The pdf closes with 10 different qualities for magical weapons and armor. Unfortunately, the editing also detracts from this chapter, with lacking punctuation making several abilities harder to understand than necessary.
If this pdf has one issue, it’s editing and formatting – there are A LOT glitches in here. From lacking italicization of spells to lacking bold print, brackets, punctuation and so on, we run the gamut of glitch upon glitch – and while most don’t impede the overall usability of the pdf, there unfortunately are several glitches in here that do so – beyond obvious ones, one can also find one particular issue that galls me: The writing is often simply less concise than it should be – due to punctuation-glitches sentences tend to blur together and unnecessarily obscure the rules-content – in parts of the pdf, that is – in other parts everything is all hunky-dory.
Layout adheres to a parchment-background 2-column standard with original pieces of full color artwork and the pdf comes fully bookmarked.

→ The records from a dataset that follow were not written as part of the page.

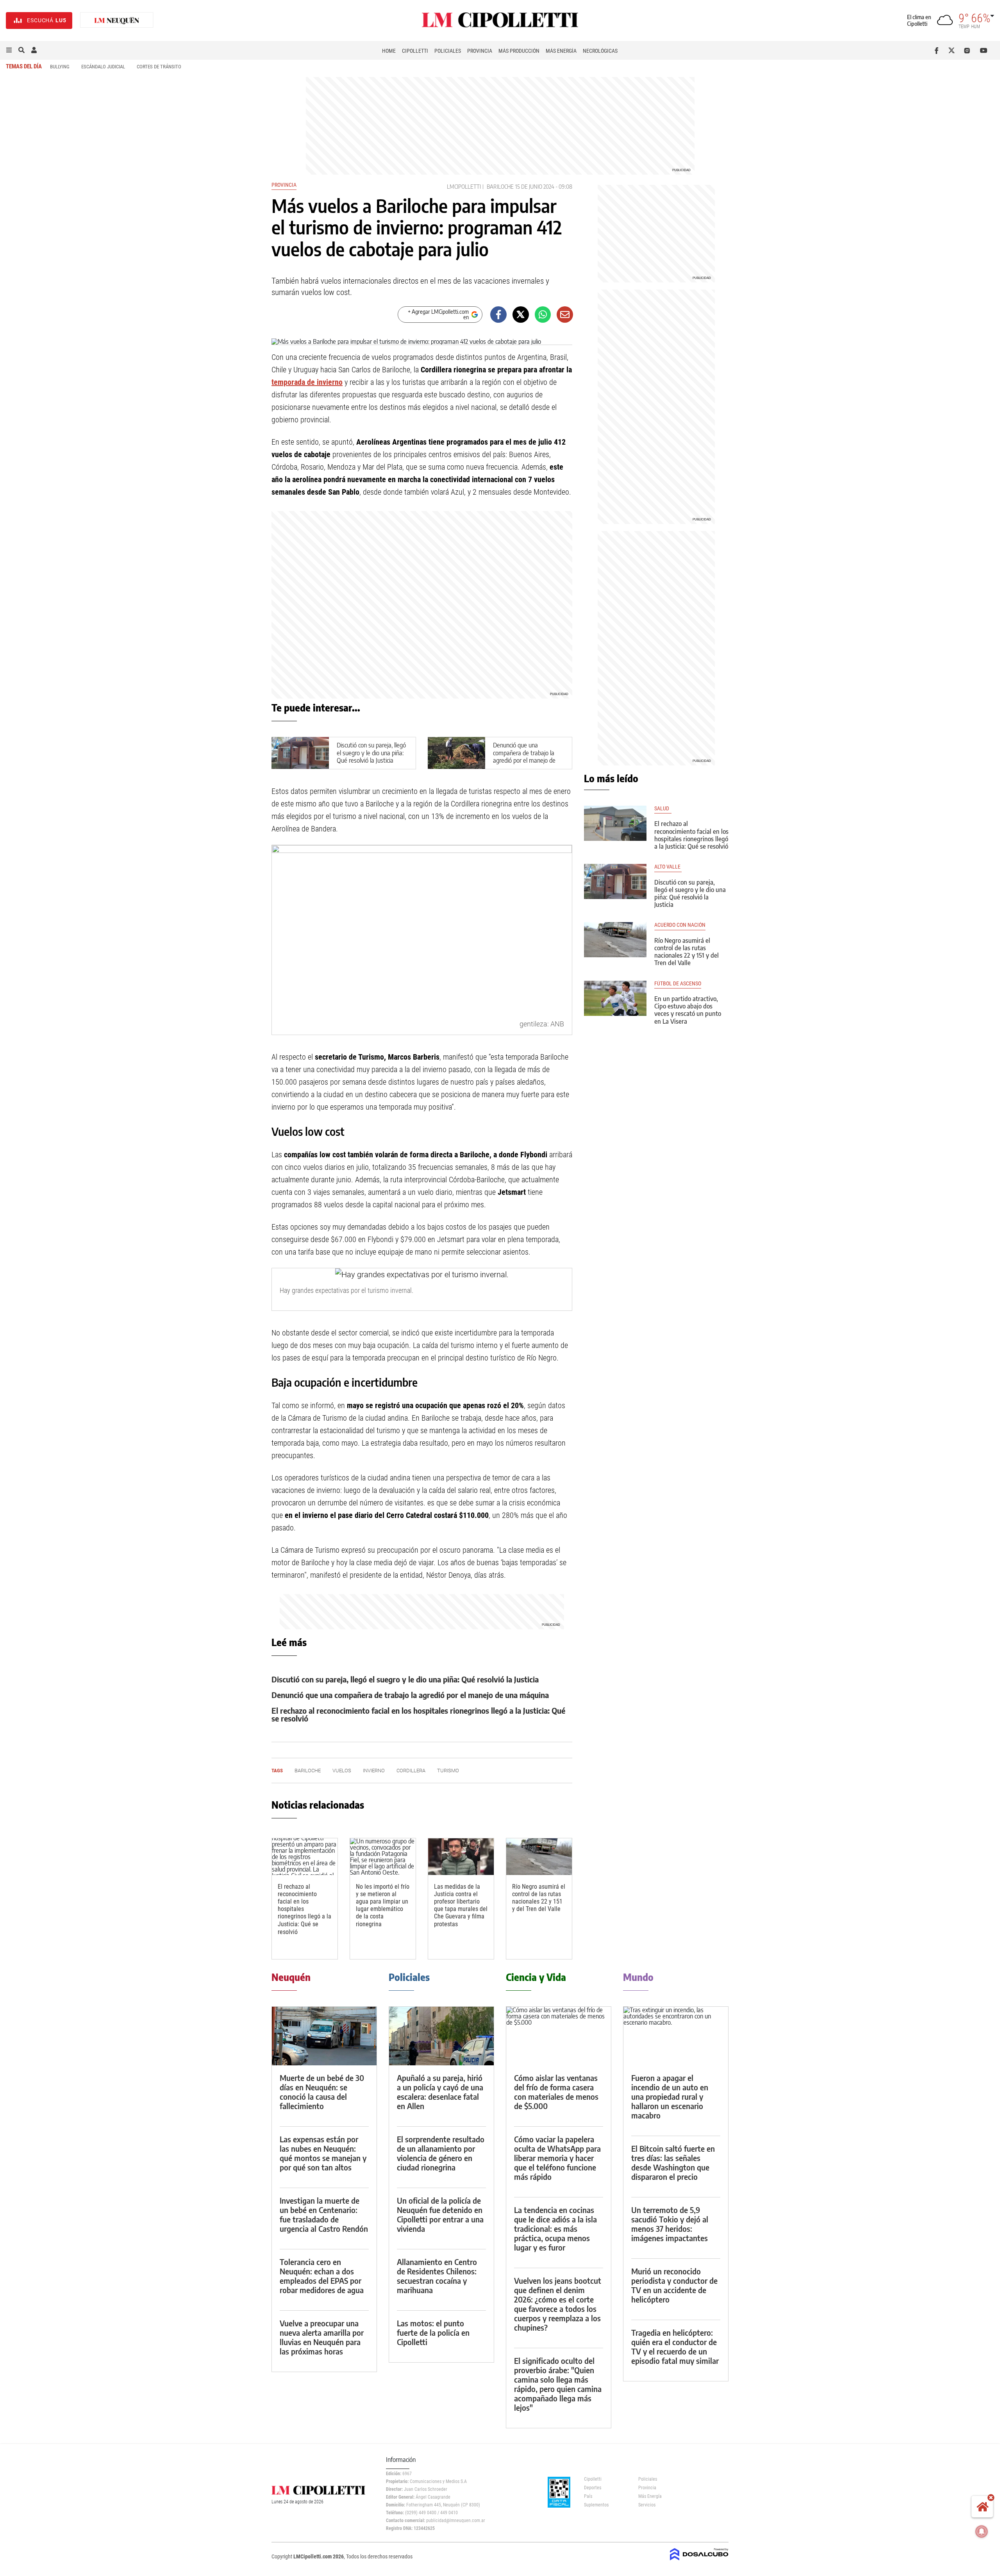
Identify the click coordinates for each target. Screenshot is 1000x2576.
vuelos (341, 1770)
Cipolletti (415, 51)
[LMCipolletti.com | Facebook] (938, 50)
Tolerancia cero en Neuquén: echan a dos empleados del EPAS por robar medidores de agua (322, 2276)
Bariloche (500, 186)
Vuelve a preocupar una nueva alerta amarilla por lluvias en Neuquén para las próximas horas (322, 2337)
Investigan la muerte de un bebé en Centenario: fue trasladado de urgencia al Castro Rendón (324, 2214)
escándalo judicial (103, 66)
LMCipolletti (464, 186)
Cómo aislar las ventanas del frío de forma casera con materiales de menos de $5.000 (556, 2092)
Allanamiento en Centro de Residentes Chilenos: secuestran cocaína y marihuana (437, 2276)
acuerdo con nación (679, 925)
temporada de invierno (307, 382)
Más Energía (561, 51)
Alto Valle (668, 867)
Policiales (447, 51)
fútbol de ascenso (677, 984)
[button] (9, 50)
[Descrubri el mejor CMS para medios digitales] (699, 2561)
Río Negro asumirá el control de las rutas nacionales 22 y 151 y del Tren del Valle (538, 1898)
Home (389, 51)
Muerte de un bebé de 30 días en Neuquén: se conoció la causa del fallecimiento (322, 2092)
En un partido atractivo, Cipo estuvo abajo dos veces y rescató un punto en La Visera (687, 1010)
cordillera (410, 1770)
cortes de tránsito (159, 66)
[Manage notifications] (981, 2531)
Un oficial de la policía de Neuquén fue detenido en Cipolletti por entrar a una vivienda (440, 2214)
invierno (374, 1770)
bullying (60, 66)
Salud (662, 809)
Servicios (646, 2505)
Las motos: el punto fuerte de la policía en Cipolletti (433, 2332)
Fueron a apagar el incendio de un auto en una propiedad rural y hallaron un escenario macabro (669, 2096)
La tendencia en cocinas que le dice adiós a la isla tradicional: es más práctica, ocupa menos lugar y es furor (555, 2228)
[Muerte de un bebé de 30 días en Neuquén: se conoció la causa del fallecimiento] (324, 2036)
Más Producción (518, 51)
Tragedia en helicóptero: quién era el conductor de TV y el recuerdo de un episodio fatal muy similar (675, 2346)
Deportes (592, 2487)
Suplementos (596, 2505)
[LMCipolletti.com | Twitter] (953, 50)
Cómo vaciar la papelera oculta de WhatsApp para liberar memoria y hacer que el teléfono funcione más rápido (557, 2157)
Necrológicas (600, 51)
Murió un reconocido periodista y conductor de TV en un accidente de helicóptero (674, 2285)
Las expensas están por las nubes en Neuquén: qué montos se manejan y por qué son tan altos (323, 2153)
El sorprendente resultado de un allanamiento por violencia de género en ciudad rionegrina (440, 2153)
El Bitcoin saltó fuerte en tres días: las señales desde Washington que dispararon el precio (673, 2162)
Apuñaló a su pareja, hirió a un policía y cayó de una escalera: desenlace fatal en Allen (440, 2092)
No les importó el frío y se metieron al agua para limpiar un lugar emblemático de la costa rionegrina (382, 1905)
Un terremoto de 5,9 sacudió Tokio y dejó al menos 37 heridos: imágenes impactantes (669, 2224)
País (588, 2496)
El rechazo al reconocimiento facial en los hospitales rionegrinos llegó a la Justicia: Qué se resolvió (418, 1714)
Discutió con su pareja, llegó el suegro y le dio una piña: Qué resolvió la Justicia (371, 752)
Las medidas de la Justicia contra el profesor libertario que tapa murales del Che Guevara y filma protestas (461, 1905)
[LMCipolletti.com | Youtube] (984, 50)
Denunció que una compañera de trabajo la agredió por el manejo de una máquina (524, 756)
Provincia (479, 51)
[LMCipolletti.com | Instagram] (968, 50)
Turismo (448, 1770)
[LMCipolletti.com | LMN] (117, 20)
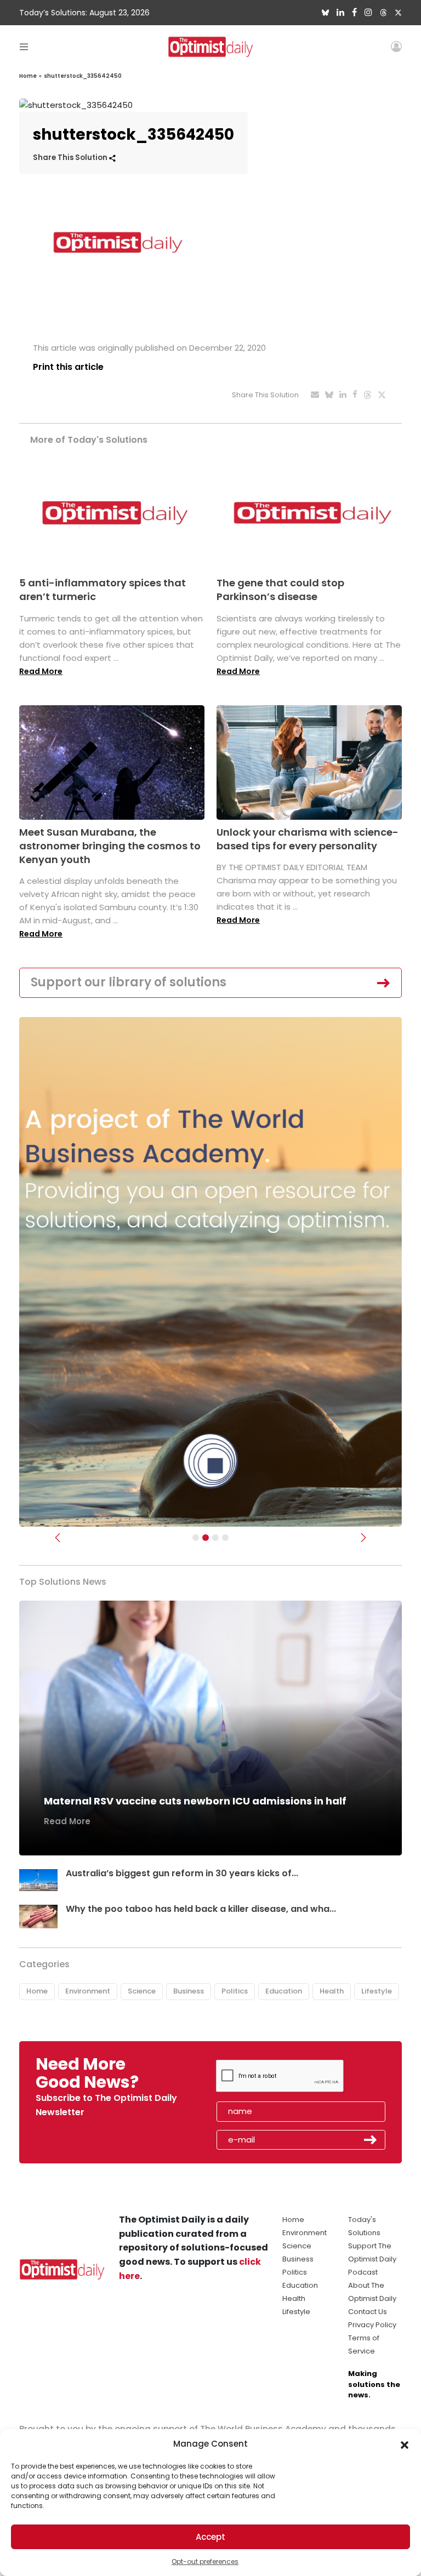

Oh boy. When I started reading the dimensional knight, I was grinning from ear to ear – this class rocks hard and its execution is solid – with the caveat that DMs definitely should limit the portal abilities of the class – unlimited uses are going to break your game if not handed VERY carefully. The spellslinger is also a rather neat PrC and by this time, I was actually really into this pdf. Then the thunder chief came and while I like it’s idea, I already elaborated on why the class feels more like an afterthought and not nearly on par with the first two to me. Still, a good pdf so far.
And then the rest came alongside a sudden and perceivable drop in editing, wording and conciseness regarding the rules – almost as if a completely different person wrote it, with completely different (read: none) Q&A-standards. As awesome as the first part of the pdf was, as utterly disappointing and at times even broken the second part was to me – not unsalvageably so, mind you, for a lot of the issues stem from a lack of editing of these rules-sections , but still as if it was the product of a whole different company.
Where the first two classes exhibit a consciousness for moderately complex ideas and cool implementations, the second half falls rather flat of both the first half’s quality and production values. Were I only to judge the first half, we’d be looking at a verdict in the higher echelons of my rating system, but due to the deeply flawed editing that serves to actually obfuscate how some pieces of crunch are supposed to work, especially in the second half of the product, I can’t rate this higher than 2.5 stars, rounded up to 3. If you’re picky about precisely formulated rules, then wait and hope for a revision, but if the first two classes sounded intriguing to you, then you still might want to check this out – it is definitely worth a try if you can see past its flaws. One consolation for me is that having read other pdfs by LRGG, I know they can do better editing-wise and I hope this pdf’s second half remains an isolated incident. Still, as mentioned before, if you like the idea of the Dimensional Knight, I encourage you to take a look.